As for her vocal turns, Ntuli says, "The emphasis with scat is conveying emotion, whereas sung singing gets fixed on accuracy of note and melody. Scat offers sounds that aren't so writable, but they still bring a message through. Scat doesn't limit you in term of expression or pronunciation either. Also, this idea of the rainbow is not globally understood to have political baggage. I didn't want it to sound pretty in nature terms, but to express this angst I've felt in the South African collective around the word." Ntuli believes her generation struggles with a lack of identity and culture. "When I wrote "Rainbow" it was about those promises made at the start of South Africa's democracy. Ironically, a rainbow is something beautiful to behold, but as a word in South Africa it feels charged with betrayal, with no intentional work to dismantle apartheid's legacy. As much as the laws may have changed in terms of access, there's still a perpetuation of separatism. This album is coming out almost thirty years after the inception of Rainbow Nation. It's quite a milestone. The rainbow in mythology has a hopeful energy. We need to reclaim that aspect."

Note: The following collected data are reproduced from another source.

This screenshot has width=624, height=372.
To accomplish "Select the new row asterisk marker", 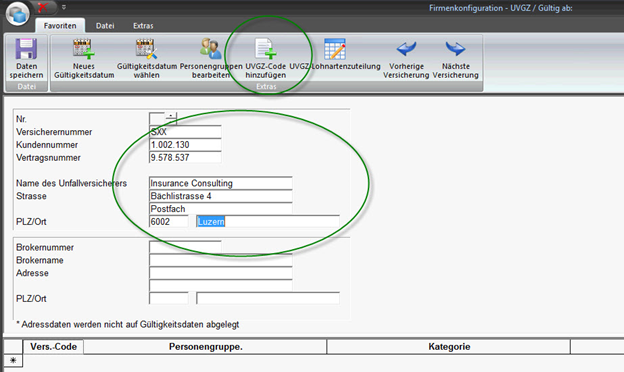I will pyautogui.click(x=13, y=360).
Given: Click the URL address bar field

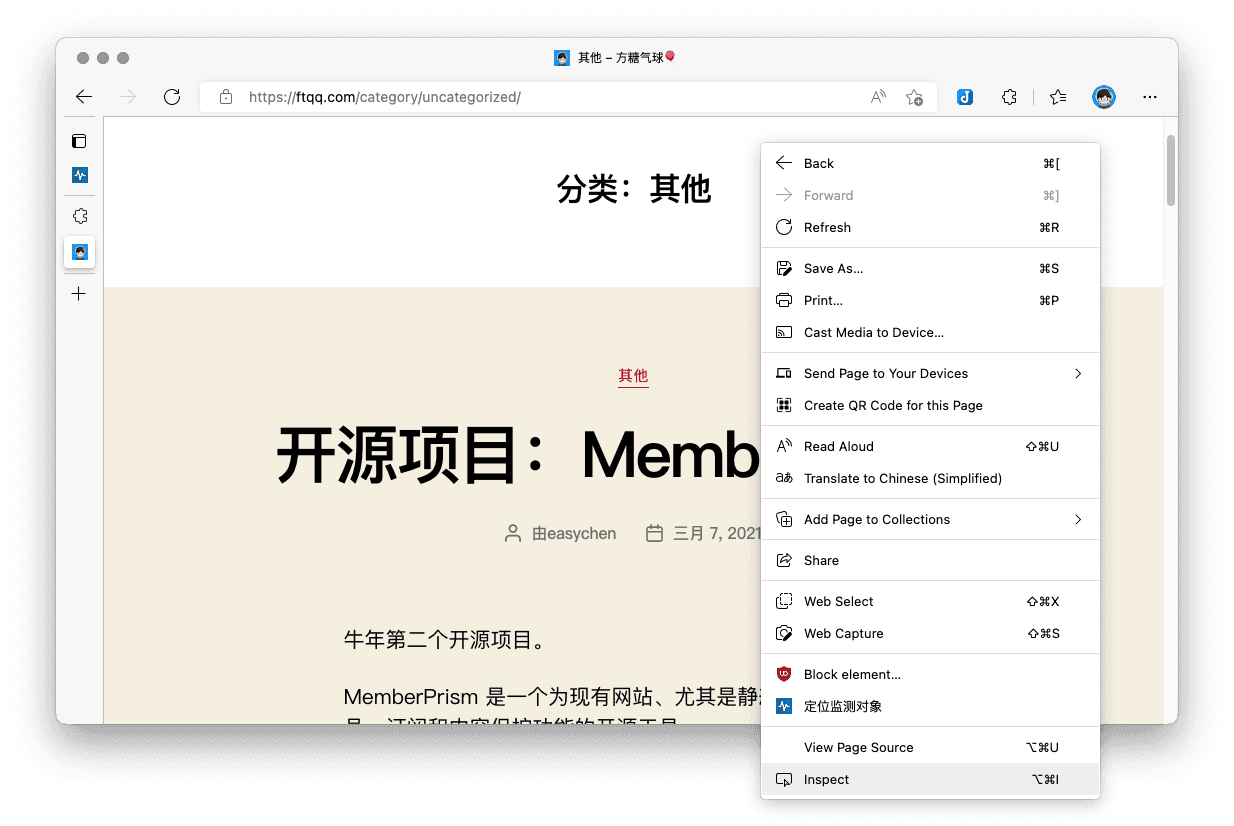Looking at the screenshot, I should click(x=540, y=97).
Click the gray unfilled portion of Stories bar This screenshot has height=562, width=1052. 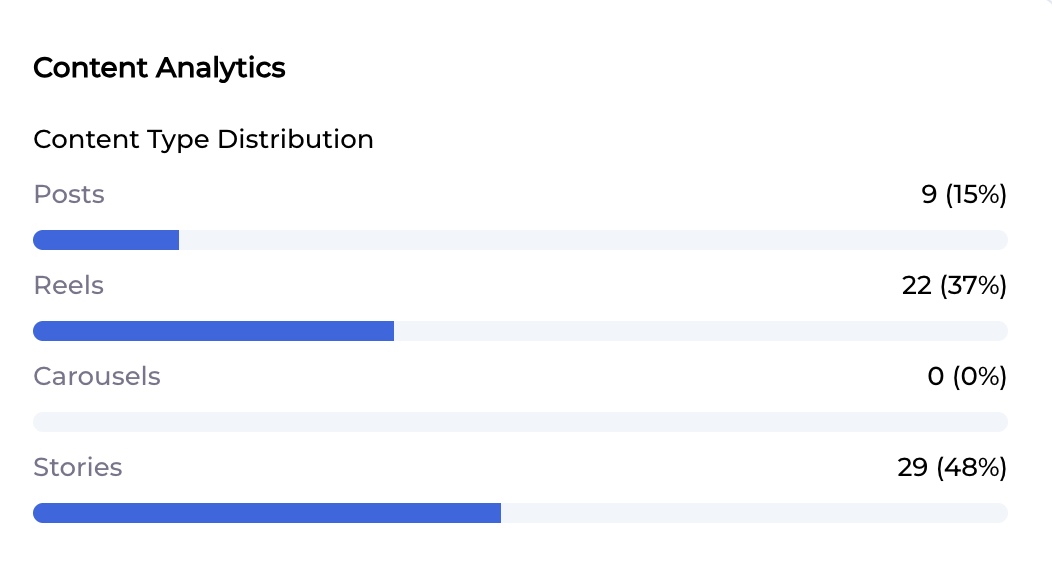(754, 513)
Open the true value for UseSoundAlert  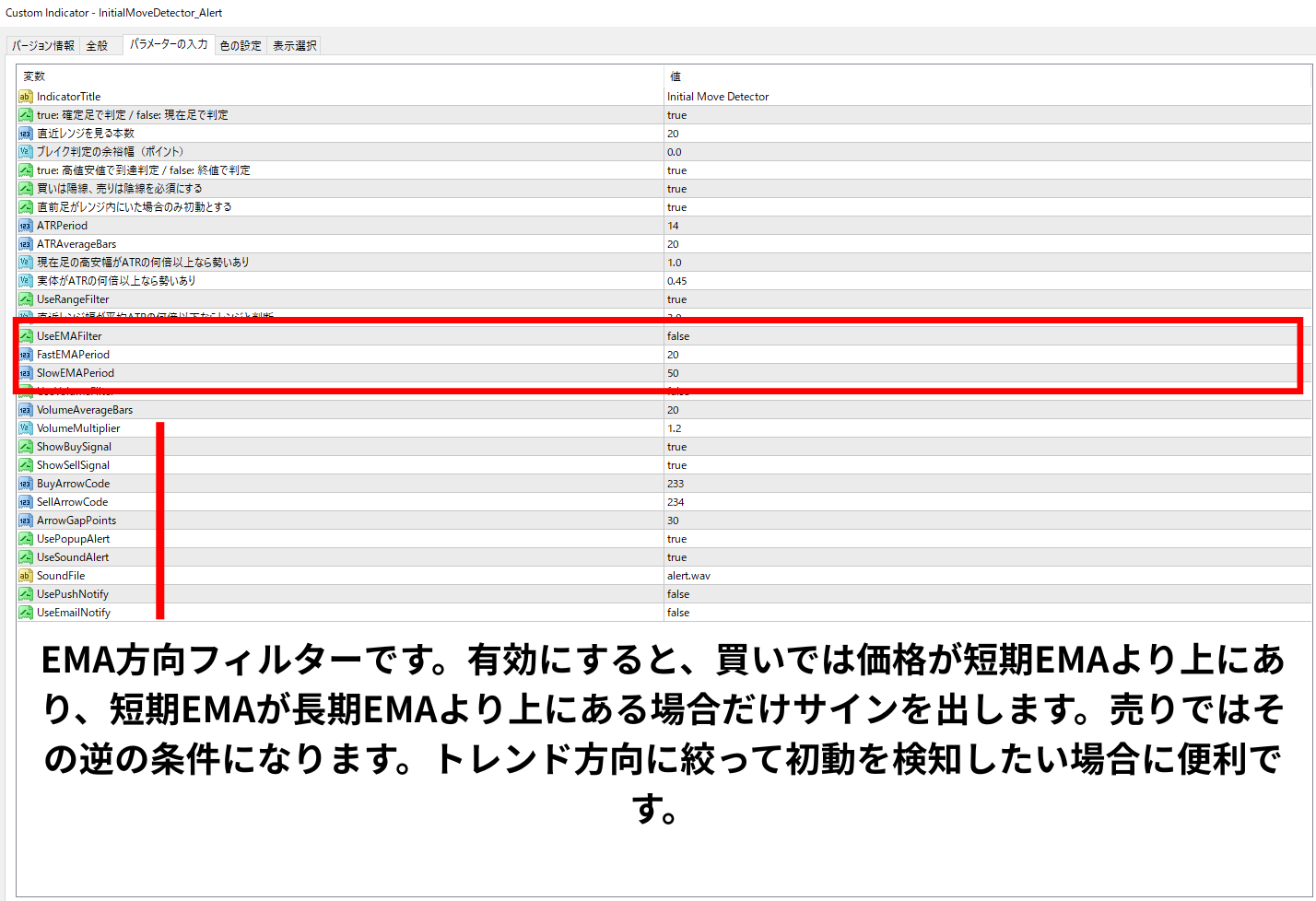click(677, 557)
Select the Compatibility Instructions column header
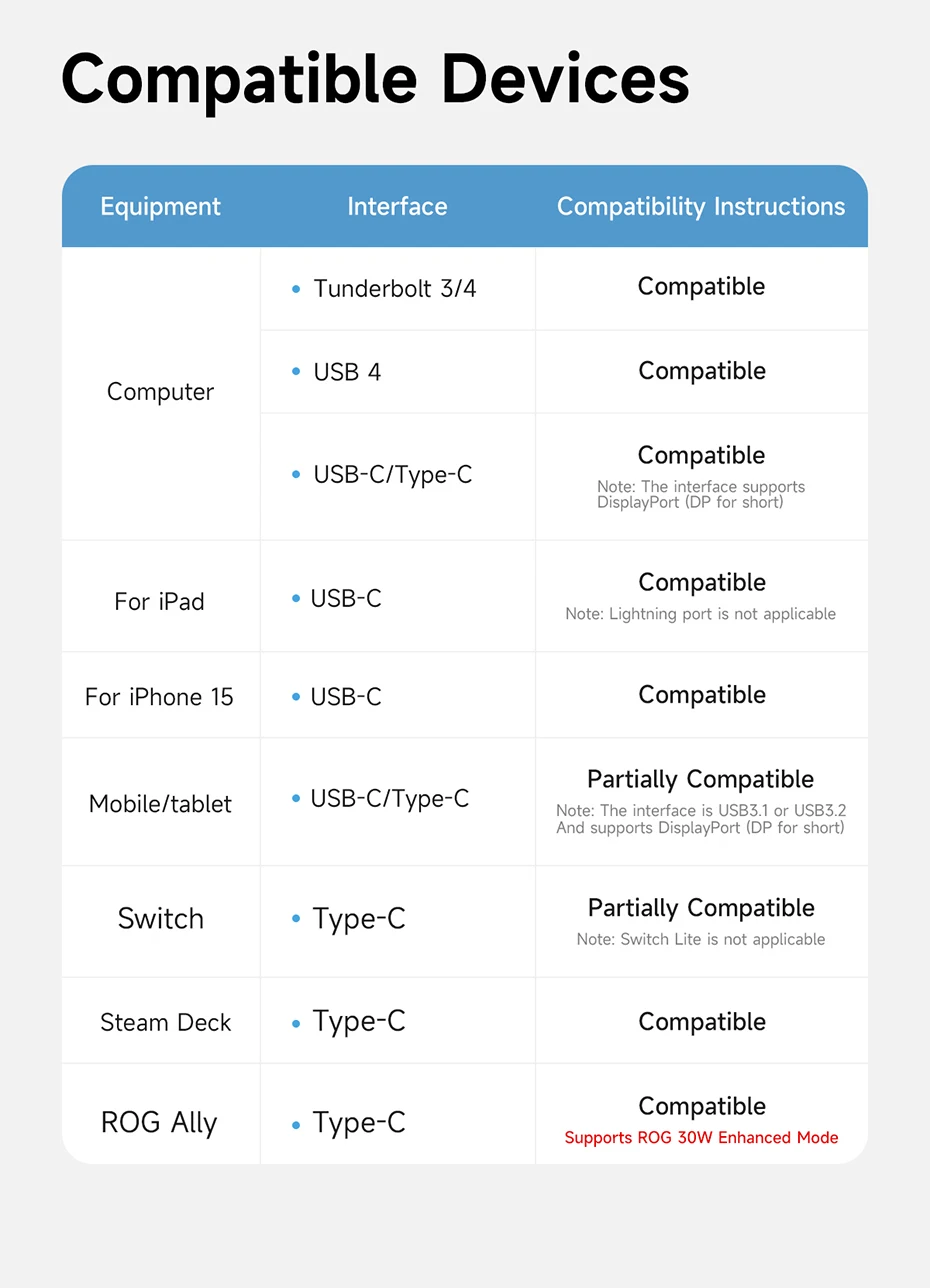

One number on the album speaks to a reclamation of heritage that Ntuli wished for in the context of Rainbow Revisited. "Nomayoyo" was written by her late grandfather who died when Ntuli was very young. "He wrote a lot of songs, some in the South African choral tradition and some humorous ones for his school students. I always felt "Nomayoyo" would work beautifully for piano and vocal. The song is a metaphor about shaking someone awake, while a thief is coming into their house. The word 'Nomayoyo' itself is an exclamation or a cry for help. African music can often be gentle to the ear like this piece, despite some of the subject matters."

Ntuli's previous studio work, the majestic Blk Elijah & The Children Of Meroë, came out in the shadows of her sister and grandmother dying. She describes it as an album where she started using her voice to create a vision. "What things did people use in times of slavery or apartheid to get them through?" she ponders. "Community and music speak to a sense of hope and vision to tide us over. Think of all the wonderful music that came out of the 1970s during that awful decade of uncertainty. It inspired people to embrace Black consciousness and their African heritage, to be bold and loud about what makes them happy to be alive. That's what I hope my music might do for people as well." Blues was the main starting point for Blk Elijah, something that Ntuli describes as a universal music. "We associate it with an American tradition, but maybe it has origins in West Africa too. Blues is based on the pentatonic scale also found in folk music. In the American tradition it has represented pain, suffering and storytelling, letting people put their experiences in a safe place. In other parts of the world, blues is the sound of folk music and about containing memories. I'm attracted to music that speaks of one's identity."

Away from her studio, Ntuli has been training to teach yoga and meditation, which helps her understand that the creative process doesn't entirely come from herself. "Often I don't 'get' the music I've written until later on, when it's released. There's a level of understanding that I'm in the service of this art and this craft. I did grow up a Catholic but have always been into different aspects of other faiths. Learning about African spirituality helps bring the divinity into yourself."

A recent release that inspired her was the album When The Poems Do What They Do (Drink Sum Wtr, 2023), by American jazz poet Aja Monet. Elsewhere, she has been reading the work of Malidoma Patrice Somé who writes about healing and life among the Garre people of West Africa. She says, "My main research interest now comes from the post-pandemic need for community building where art has a big role to play. Any other downtime I get is spent in nature going for a hike. There's a place called Hennops in Pretoria about a forty-minute drive from here. There are some great trails to explore there. I like anything that gets me outdoors whether it's mountains, oceans or rivers."